The obvious ones are arb`s, brake upgrades, decent shocks and springs, adjustable tie bars, if lowering, and a 4 wheel alignment and decent tyres, i think you will have to spend some serious cash to get the TT to be a serious contender as a Track car, there must be some owners on here that have done it though, Decent arb`s and cookbot bushes or defcons would be my first port of call as the TT has a bad tendency to understeer and roll about a lot


----------



## YELLOW_TT (Feb 25, 2004)

Welcome


----------



## mountbattencars (Jan 17, 2014)

Sorry if i sound stupid but what are arb's?


----------



## neilc (Aug 8, 2011)

mountbattencars said:


> Hi All
> 
> All very new to Forums so looking forward to starting here today!
> 
> ...


Really the wrong car for sole track use. Much much better as a road car. A Clio 182 would much more suitable for track use as it's light , quick and agile.
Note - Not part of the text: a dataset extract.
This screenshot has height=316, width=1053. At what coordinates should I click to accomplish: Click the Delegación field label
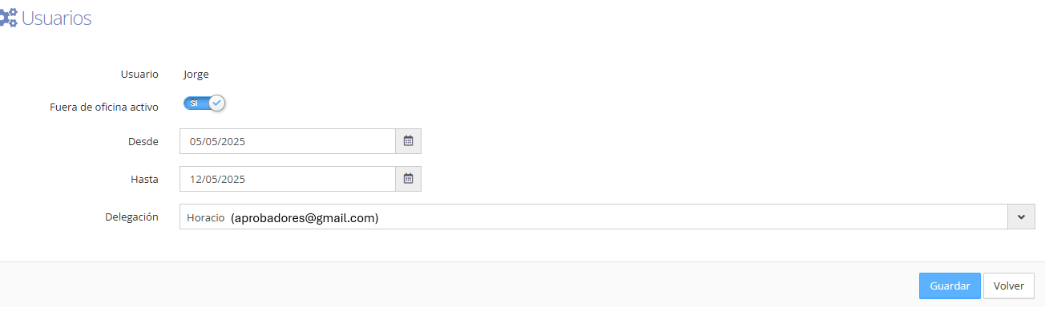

The TT will need LOTSof work for track work.


----------



## Ayaz (Oct 17, 2013)

mountbattencars said:


> Sorry if i sound stupid but what are arb's?


ARB - Anti Roll Bar

Welcome mate..
I've just invested in some H&R arb's but I believe a lot of others upgrade to Whiteline, Neuspeed or even ones off the Golf R32's depending on your budget of course


----------



## mountbattencars (Jan 17, 2014)

thanks for the comments and points, can anyone advise on the best Anti Roll bars? is it advisable to have upper and lower front ARB? or is this not possible?


----------



## V6RUL (May 28, 2009)

mountbattencars said:


> thanks for the comments and points, can anyone advise on the best Anti Roll bars? is it advisable to have upper and lower front ARB? or is this not possible?


Sorry bud..but you either have none or front/back not available in top and bottom fitment on this model of automobile..
Steve


----------



## Ayaz (Oct 17, 2013)

mountbattencars said:


> thanks for the comments and points, can anyone advise on the best Anti Roll bars? is it advisable to have upper and lower front ARB? or is this not possible?


Have a read mate:
http://www.wak-tt.com/mods/arb/arb.htm


----------